Taipei, 29 Sep. (CNA) Seorang penduduk Kenting di Kabupaten Pingtung telah mengkritik otoritas setempat karena dinilai tidak cukup melindungi satwa liar dari pemburu ilegal setelah seekor rusa Sika Formosa ditembak mati demi tanduknya baru-baru ini.
Warga yang tinggal di area Kenting tersebut, yang meliputi Taman Nasional Kenting yang terkenal dengan pemandangan indah dan satwa liar, pada Selasa mengunggah sebuah foto di Facebook yang menunjukkan seekor rusa Sika Formosa telah ditembak dan tampaknya dibiarkan mati setelah tanduknya dicabut pada Kamis (19/9).
"Kenting adalah surga bagi pemburu liar," tulis unggahan tersebut.

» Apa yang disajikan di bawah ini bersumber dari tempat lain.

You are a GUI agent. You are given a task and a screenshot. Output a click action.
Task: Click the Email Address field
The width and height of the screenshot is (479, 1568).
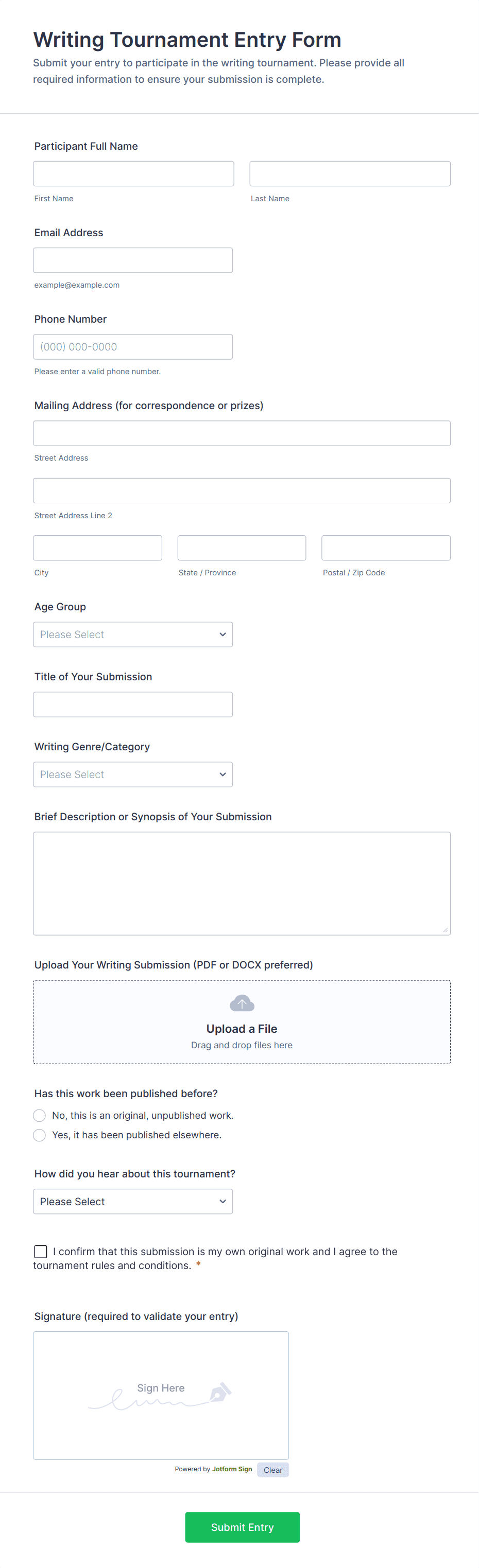133,260
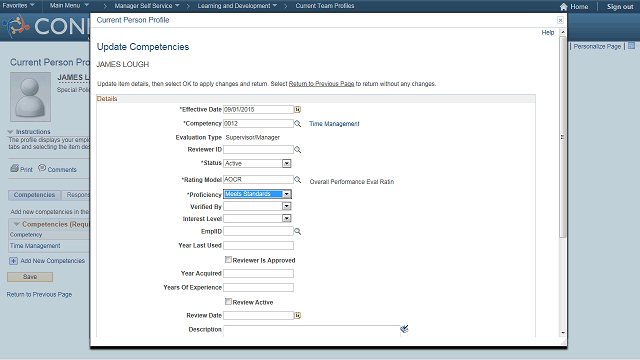640x360 pixels.
Task: Open the Help link
Action: [548, 32]
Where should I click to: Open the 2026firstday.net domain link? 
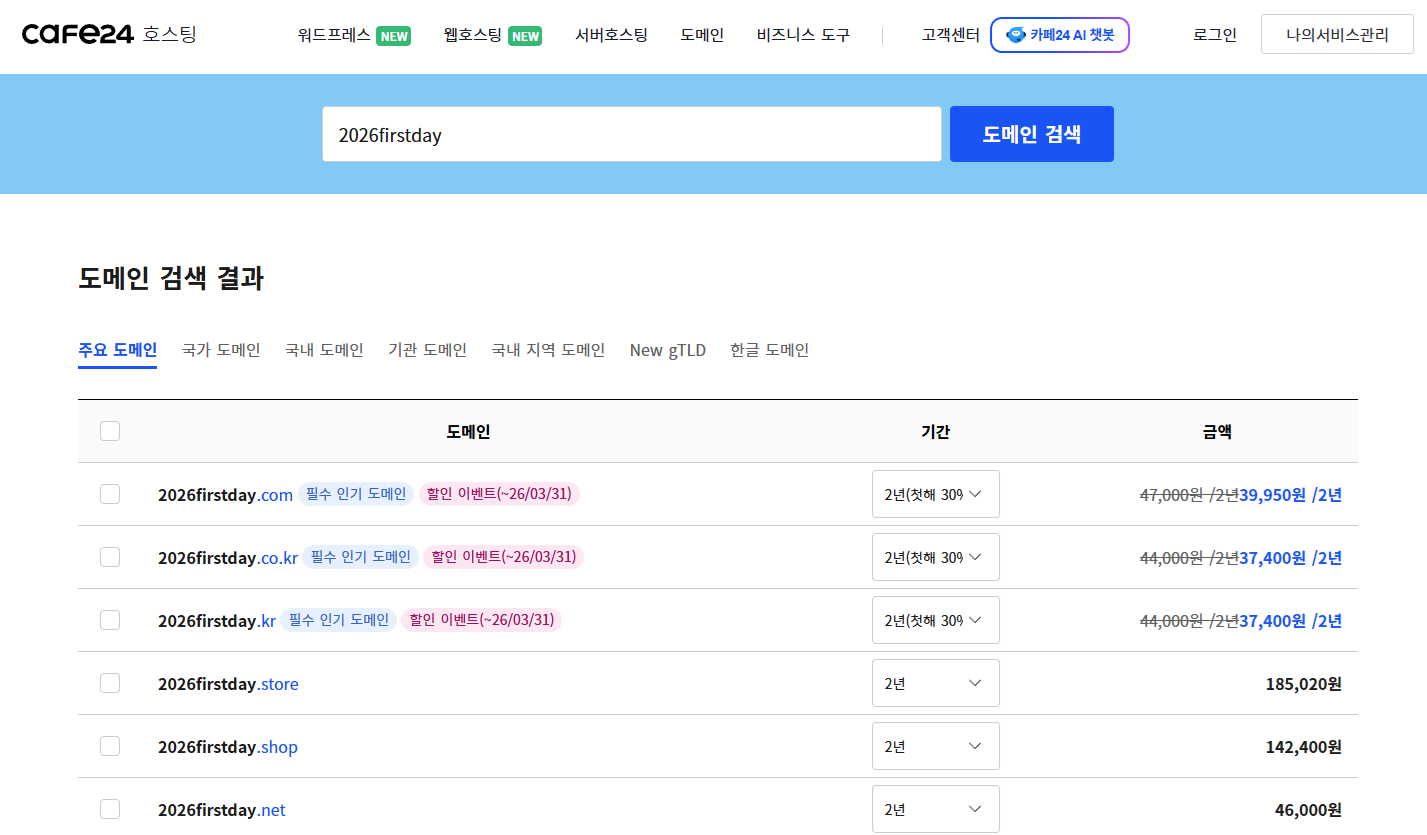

Penduduk Sheding, sebuah komunitas di Kelurahan Hengchun, mengatakan kepada CNA bahwa mereka mendengar suara tembakan pada Kamis dini hari dan kemudian menemukan bangkai rusa sekitar 20 meter di belakang rumah mereka, ditinggalkan di rumput.
"Ini adalah kali ketiga bulan ini saya mendengar suara tembakan," kata penduduk tersebut, menambahkan bahwa mereka berharap pihak berwenang akan "Berhenti mengabaikan perburuan liar sebagai akibat dari anjing liar."
Menanggapi pertanyaan media pada Selasa, Wakil Direktur Kantor Pusat Taman Nasional Kenting, Chen Chun-shan (陳俊山) mengonfirmasi bahwa petugas taman tersebut telah menemukan seekor rusa Sika Formosa jantan di lokasi yang disebutkan penduduk tersebut.
Tanduknya telah dipotong dan ada luka tembakan di bawah kaki depan kanannya, kata Chen.
"Perburuan ilegal terhadap rusa Formosan Sika di taman nasional dapat dikenakan denda NT$3.000 (Rp1.423.091) berdasarkan Pasal 13 Undang-Undang Taman Nasional," katanya.
Selain itu, jika senjata api ilegal terlibat, pelanggar akan diadili berdasarkan Undang-Undang Pengendalian Senjata Api, Munisi, dan Pisau, yang dapat dihukum penjara selama tiga hingga sepuluh tahun dan denda hingga NT$7 juta, menurut Chen.
Dalam sebuah pernyataan video, Chen Yuan-fa (陳元發), Wakil Kepala Divisi Kedelapan dari Korps Polisi Khusus VII, mengatakan bahwa polisi telah memperluas cakupan patroli bersama dengan para otoritas taman nasional pada awal tahun ini.
"Divisi kami mendapatkan informasi terkait pada bulan Maret tahun ini," kata Chen Yuan-fa. "Saat ini, kami telah melacak perburuan liar yang melibatkan empat kasus dan empat tersangka."
Dua dari kasus ini dituntut berdasarkan Undang-Undang Taman Nasional, sementara dua kasus lainnya dikategorikan sebagai pelanggaran senjata ilegal, kata Wakil Kepala Divisi tersebut.
"Divisi kami akan terus memburu dan melakukan penangkapan di masa mendatang," tambahnya.
Menurut Institut Penelitian Ternak Taiwan dari Kementerian Pertanian, Sika Formosa adalah subspesies rusa yang unik dan endemik Taiwan, yang dikenal karena "bulunya yang indah dengan bintik-bintik putih."
Asosiasi Pembela Hukum Wild at Heart menyebut di situs webnya bahwa populasi rusa Sika Formosa liar hampir punah karena penghancuran habitat pada paruh kedua abad ke-20 dan punah di alam liar pada tahun 1969.
Namun, setelah Program Pemulihan Rusa Sika Formosa diluncurkan di Taman Nasional Kenting bersama Kebun Binatang Taipei pada tahun 1984, populasi rusa endemik ini perlahan-lahan meningkat, kata asosiasi satwa liar di Taipei tersebut.
Ada lebih dari 2.000 rusa Sika Formosa di area Hengchun, kata Taman Nasional Kenting pada Juli.